EXERCICES À RÉALISER -
**a.** Selon le texte sur le Conseil de l’Europe, combien de membres l’organisation comptait-elle en 1989 ?
**b.** Poursuivez le texte sur le Conseil de l’Europe à partir de sa dernière phrase.

EXTRAIT DU TEXTE -
╭──
Ce faisant, l’action du Conseil de l’Europe rejoint, ou parfois précède, l’action de l’Union européenne ou de l’OSCE. Mais nous ne devons pas penser en termes de compétition ou de concurrence entre les organisations. Il est naturel que les activités de ces organisations européennes se rejoignent pour leur bien commun, même s’il leur arrive parfois de s’enchevêtrer quelque peu. En matière de droits de l’homme, de protection du citoyen vis-à-vis de l’Etat ou de définition de l’identité culturelle de notre continent, le Conseil de l’Europe a souvent montré la voie. Plutôt que de prendre ombrage de ce que son exemple soit suivi, il doit – permettez-moi de le recommander – se féliciter d’avoir incité à tant de mises en œuvre concrètes de principes ou de projets qu’il a été le premier à formuler.

Quelle doit être la place du Conseil de l’Europe sur notre continent?

Un grand effort vers une meilleure organisation de l’Europe a été engagé pour tenir compte des profonds changements intervenus depuis 1989.

Le Conseil de l’Europe y participe pleinement et sa spécificité réside dans le fait que ses frontières ont vocation à s’étendre jusqu’à l’horizon de la démocratie sur notre continent. Dès lors que reculait en Europe l’ordre communiste, le Conseil de l’Europe devait s’élargir aux nouvelles démocraties. Puisque vous venez de donner un avis favorable à l’adhésion de la Lettonie, le Conseil de l’Europe compte aujourd’hui trente-quatre membres. Il en comptait vingt-trois en 1989. Il y a six ans à peine.

Au fur et à mesure que la démocratie progresse sur notre continent, le Conseil de l’Europe a vocation à s’étendre à l’ensemble des pays européens ce qui deviendra à terme un atout particulier: car les institutions européennes – telles l’Union européenne et l’UEO – qui ont un projet politique très ambitieux et sont engagées dans un processus d’élargissement ne sont pas quant à elles destinées à s’étendre à toute l’Europe. Chacun voit bien que la Russie et la CEI ont leur projet propre, d’une nature différente. L’OSCE pour sa part n’est pas dans la même situation puisqu’elle s’étend à l’est jusqu’à Vladivostok, mais aussi à l’ouest jusqu’à Vancouver.

Le Conseil de l’Europe sera ainsi la seule organisation purement européenne, intégrant tous les pays européens. Certes, ce n’est pas un mérite particulier d’exclure par principe tel ou tel pays, a fortiori lorsqu’il s’agit d’un allié ou d’un ami. D’autres organisations telles que l’OTAN, l’OSCE ou l’OCDE sont autant d’enceintes où nous pouvons développer la coopération avec nos partenaires d’outre-Atlantique. Cependant, il est précieux de disposer d’une enceinte où les Européens se retrouvent entre eux, ensemble, pour partager les valeurs communes de leur histoire et de leur culture. Il est important que cette organisation soit spécialement vouée à la protection des droits de l’homme car c’est bien là la contribution essentielle de l’Europe à l’histoire du monde.

Malheureusement, la perspective d’un élargissement du Conseil de l’Europe jusqu’à la frontière des républiques européennes et caucasiennes de la Communauté des Etats indépendants n’est malheureusement pas encore claire.
╰──
EXTRAIT DES DONNÉES -
╭──
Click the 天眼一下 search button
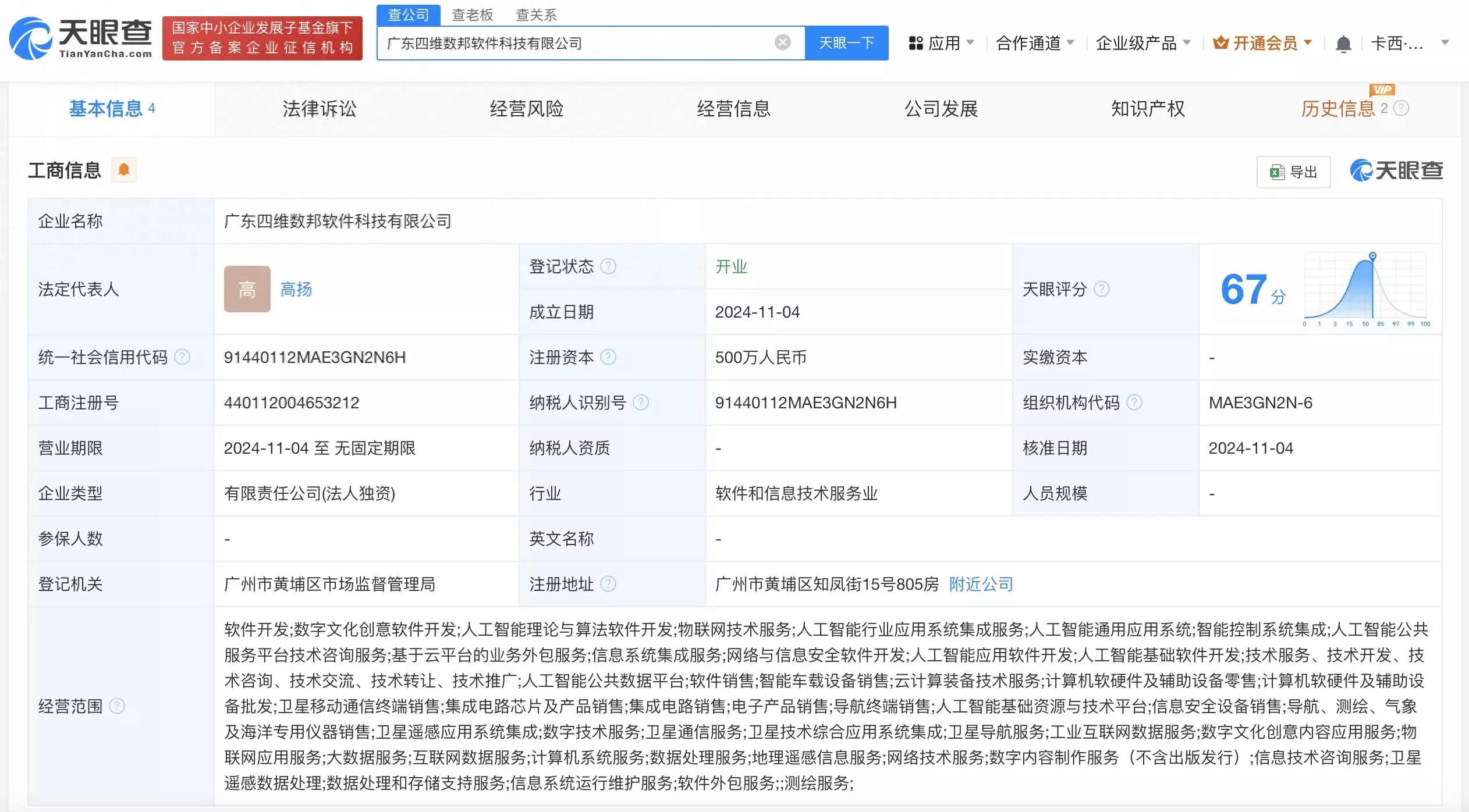The height and width of the screenshot is (812, 1469). click(846, 43)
╰──
CORRIGÉ DES EXERCICES -
**a.** Vingt-trois membres.

**b.**
La Fédération de Russie connaît une situation difficile. Nous comprenons qu’elle veuille préserver son intégrité territoriale. C’est un principe essentiel à la stabilité de notre continent. Nous sommes également bien conscients que la responsabilité de l’ordre public en Tchétchénie incombe au Gouvernement de la Fédération de Russie.

Mais la mise en œuvre de ces principes ne doit pas se faire au détriment des droits de l’homme et du droit humanitaire international. La violence des combats et des destructions, le nombre élevé de victimes et des souffrances subies par les populations civiles suscitent dans tous nos pays de graves inquiétudes. Nul ne peut l’ignorer et j’ai moi-même, au nom de l’Union européenne et de la France qui la préside, fait part de notre préoccupation au Premier ministre de Russie. A ma démarche était associée celle du Premier ministre de Hongrie qui préside l’OSCE pendant cette période.

Cette préoccupation trouve à s’exprimer ici plus qu’ailleurs, ici où l’exigence morale du respect de la personne humaine se transforme ' en obligation juridique. Le Conseil de l’Europe ne doit montrer aucune complaisance à l’égard des violations des droits de l’homme auxquelles ont conduit récemment les affrontements en Tchétchénie, si contraires au code de conduite de l’OSCE auquel la Russie a souscrit.

Votre Assemblée a la légitimité et la compétence requises pour se montrer exigeante. Dans la mesure où un pays aurait clairement montré la volonté de se réformer et aurait, à cette fin, présenté des plans assortis d’un calendrier, le Conseil de l’Europe devrait mobiliser ses efforts pour que ces plans soient mis en œuvre.

Je souhaite, pour ma part, qu’entourée conjointement de l’Union européenne, de l’OSCE et, bien entendu, du Conseil de l’Europe, la Russie poursuive dans la voie de la réforme démocratique dans laquelle elle s’est engagée depuis quelques années.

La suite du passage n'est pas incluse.